In many cases, less than 5% of online media ad budget goes towards ads people actually look at for more than a second.

Agencies have paid millions in compensation to some of the largest clients who have been defrauded by the online ad process. Unfortunately for the smaller clients, confidentiality was a condition of the deal, so nobody knows who was diddled out of how much money, so they can’t use that information to pursue other claims, or check that it isn’t continuing.

600 million ad blockers have been installed, and, much to the annoyance of online ad firms, Apple is automatically adding them to its new operating system.

So how do you think that affects the level of trust between clients and agencies, consumers and advertising, and you and the internet?

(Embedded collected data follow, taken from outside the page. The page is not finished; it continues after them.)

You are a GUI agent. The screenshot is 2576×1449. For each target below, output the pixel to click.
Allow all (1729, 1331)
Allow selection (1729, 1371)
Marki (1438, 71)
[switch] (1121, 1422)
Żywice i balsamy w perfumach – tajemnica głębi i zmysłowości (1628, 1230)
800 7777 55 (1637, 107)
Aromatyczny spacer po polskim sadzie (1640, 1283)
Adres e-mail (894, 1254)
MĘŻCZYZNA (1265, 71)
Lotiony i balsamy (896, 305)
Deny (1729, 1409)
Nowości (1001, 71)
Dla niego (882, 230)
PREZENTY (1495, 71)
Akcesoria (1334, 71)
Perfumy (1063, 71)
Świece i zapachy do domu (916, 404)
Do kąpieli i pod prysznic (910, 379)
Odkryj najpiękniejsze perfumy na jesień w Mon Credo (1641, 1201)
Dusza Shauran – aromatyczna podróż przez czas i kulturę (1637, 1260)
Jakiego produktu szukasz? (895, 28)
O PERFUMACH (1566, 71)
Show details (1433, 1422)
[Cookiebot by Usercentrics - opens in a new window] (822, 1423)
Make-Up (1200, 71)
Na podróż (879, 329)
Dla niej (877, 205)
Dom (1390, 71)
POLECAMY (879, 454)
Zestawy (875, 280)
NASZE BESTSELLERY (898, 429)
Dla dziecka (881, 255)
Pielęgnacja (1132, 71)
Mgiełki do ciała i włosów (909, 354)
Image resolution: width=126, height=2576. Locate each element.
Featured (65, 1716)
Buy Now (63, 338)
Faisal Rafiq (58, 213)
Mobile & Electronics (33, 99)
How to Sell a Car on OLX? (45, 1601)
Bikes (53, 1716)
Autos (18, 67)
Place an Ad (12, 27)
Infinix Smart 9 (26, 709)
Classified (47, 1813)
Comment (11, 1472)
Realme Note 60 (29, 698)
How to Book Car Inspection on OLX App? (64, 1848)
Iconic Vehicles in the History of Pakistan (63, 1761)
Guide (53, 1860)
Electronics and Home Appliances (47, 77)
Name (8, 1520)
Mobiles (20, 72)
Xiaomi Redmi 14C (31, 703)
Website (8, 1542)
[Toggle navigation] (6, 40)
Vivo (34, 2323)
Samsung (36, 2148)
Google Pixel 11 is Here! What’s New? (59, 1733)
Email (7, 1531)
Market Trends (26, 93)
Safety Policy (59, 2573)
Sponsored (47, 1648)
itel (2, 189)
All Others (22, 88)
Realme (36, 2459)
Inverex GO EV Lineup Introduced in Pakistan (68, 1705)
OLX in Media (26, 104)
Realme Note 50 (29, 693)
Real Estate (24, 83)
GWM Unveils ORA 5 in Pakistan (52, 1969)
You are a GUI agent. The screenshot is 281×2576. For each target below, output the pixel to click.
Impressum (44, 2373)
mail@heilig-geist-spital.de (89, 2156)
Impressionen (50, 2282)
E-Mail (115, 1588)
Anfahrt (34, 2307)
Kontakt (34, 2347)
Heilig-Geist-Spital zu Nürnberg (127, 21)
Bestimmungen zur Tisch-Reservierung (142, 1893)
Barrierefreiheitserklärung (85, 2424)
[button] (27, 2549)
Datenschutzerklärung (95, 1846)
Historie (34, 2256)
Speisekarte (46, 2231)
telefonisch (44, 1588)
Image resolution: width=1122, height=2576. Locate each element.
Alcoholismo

I’m going to guess it hasn’t improved matters.

So we now have an industry that, through its own actions, has spent decades eroding trust in what it does, only to take the little that was left and flush it down the toilet. And it’s been one of those incremental processes that has been both too gradual to notice and big enough to allow people to abrogate any responsibility they had in the matter: ‘My tiny contribution can’t possibly have made much of a difference, so I might as well keep doing it.’

But look at where this has left us. Are we in a golden age of advertising, where our work is welcomed with open arms by a grateful public? Are graduates forming a long and hopeful queue to join our industry? Do clients respect what we do so much that they’re willing to pay top dollar for it?

No, no and no.

Is the trust issue the reason for all those problems? No.

But does it help? No.

The funny thing is we’re all consumers as well as advertising people, so we all go through the above experience. We all hate being followed around the internet. We all feel a shiver of revulsion at the way our deepest secrets are bought and sold without our explicit permission. We all despair at the lack of imagination and wit displayed by 99.999% of the work we see. We all stab the ‘skip ad’ button like a demented woodpecker. We all use ad blockers. And yet there’s a weird disconnection which makes us think it’s all someone else’s fault.

The first step on the road to recovery is admitting you have a problem, and that’s the essential process we’re currently missing.

Have a chat with your clients about whether they want to be treated like idiots. Whether they want to be part of the process that buys private, ill-gotten information from all over the net. Whether they want to be bored, irritated and annoyed by what they pay for. Whether they want to finance terrorism, drugs and human trafficking through their ad budgets. Whether they want their companies to produce something that subtracts from the sum total of human happiness.

They’re difficult questions, but until someone starts to to ask them the descent will continue apace.